Step 1: Measure your nitrate in the tank. It should be below 40ppm nitrate at least. At best it should be at 10-20ppm. Do serial (daily) water partials until it is where it should be. Vacuum the gravel with every partial.

The nitrification process described of the bacteria oxidizing fish nitrogenous waste uses, burns up, the carbonate/bicarbonate buffering in the water. Each milliequavalent of nitrogen oxidized to nitrate from ammonia uses two milliequavalents of buffering - the units and measures are trivial to you, do not worry about them - just remember that when your tank's filters are working, the bacteria are using up your natural buffers while they are detoxifying the nitrogenous wastes.

Step 2: Measure the KH of your tap water and of your tank. They should be the same. If they are not, if the tank is lower, you have lost buffer and need to replace it. Regular, routine, preferably weekly, water changes will replenish the natural buffers in the tank with those in the tap water. Your GH in the tank is likely to be higher in the tank reflecting replaced evaporation over the last year.
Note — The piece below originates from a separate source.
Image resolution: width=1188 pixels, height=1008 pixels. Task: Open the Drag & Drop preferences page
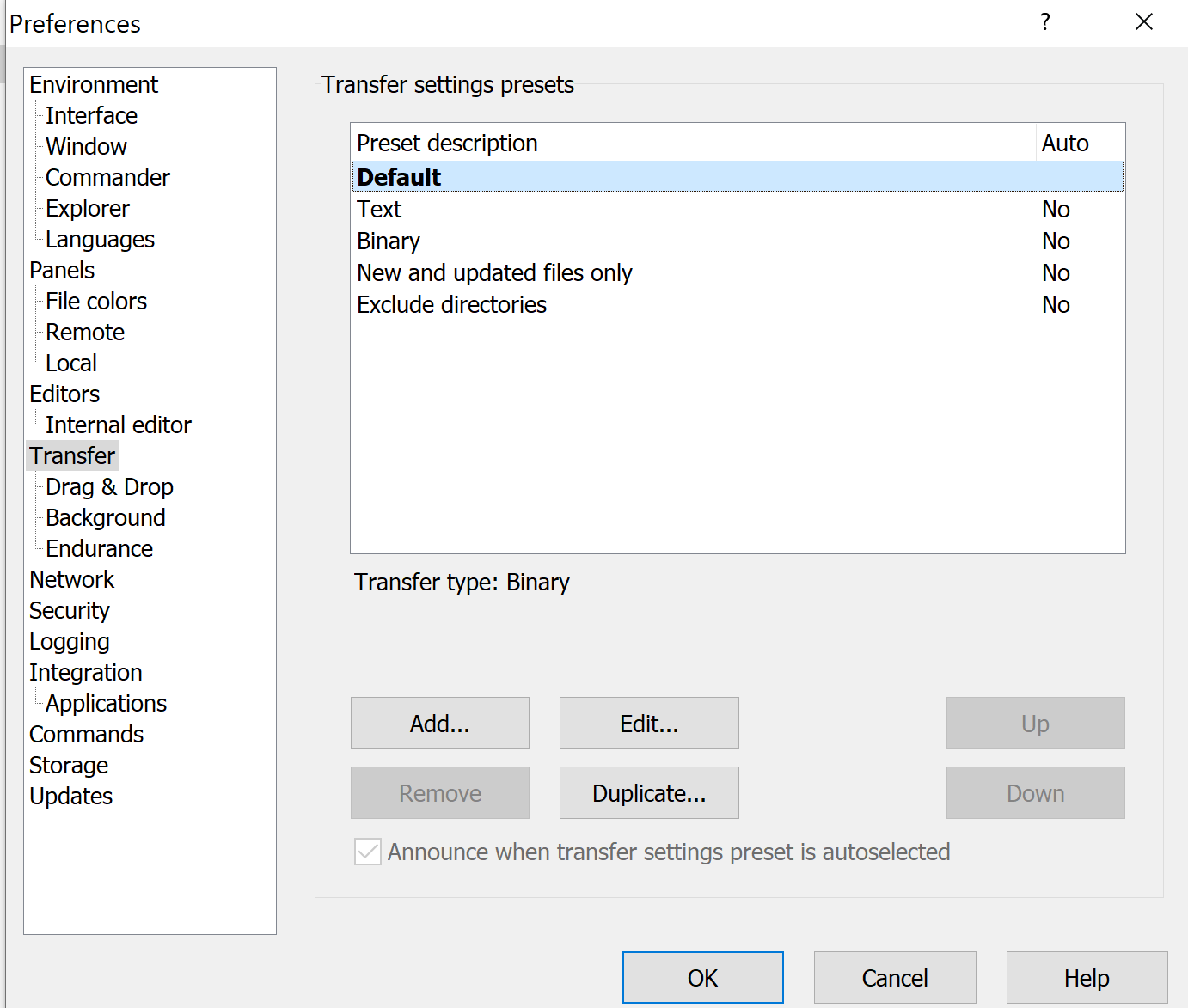(109, 487)
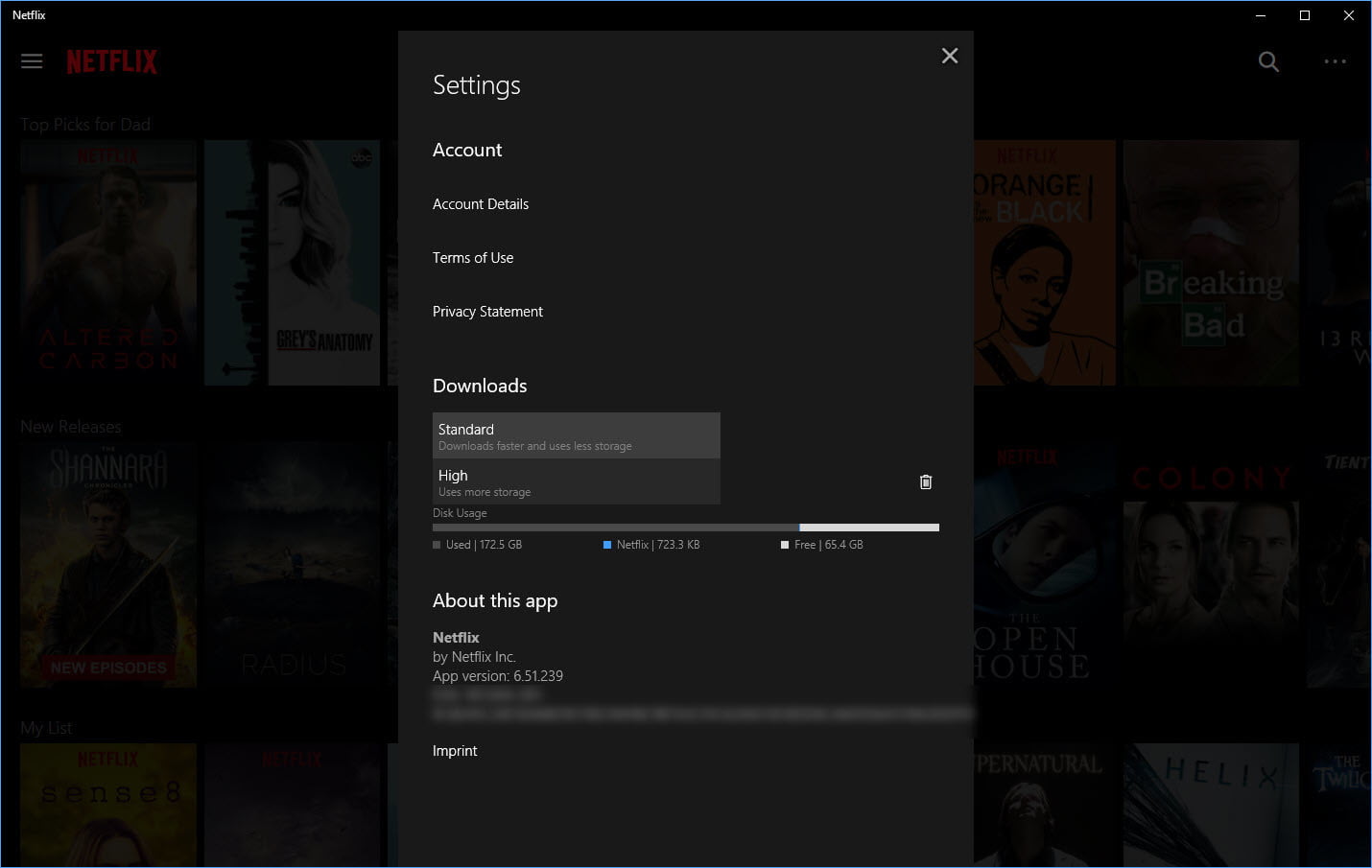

Established tanks do not need a lot of testing when operating smoothly. They do need to be tested for nitrate at least monthly. If the nitrate is creeping upward, you need to increase the frequency and or volume of your water changes. If nitrate is stable and from 10-20ppm, you are doing just fine. If your tap water is low KH (KH 3 or KH <3), checking the KH at the same time is good also.
Very good explanation! Thanks.

zazz
10-11-2005, 2:52 AM
Originally posted by pkdiaz
Maybe no one around here knows anything about aquariums. :( That hurts...that really hurts.
;)

its even more ok. cuz i think shewas talking about her local fish stores, not about us :dance2:
IMO there are some chain stores with knowledgable employees and some mom and pop stores with really goofy ideas.
I am glad your fish are looking better.
you are still dechlorinating the water right?
prime or amquel or amquel plus are the most frequently recommended around here.

only time i can think of that my fish looked sluggish was when they were cold. your temp ok?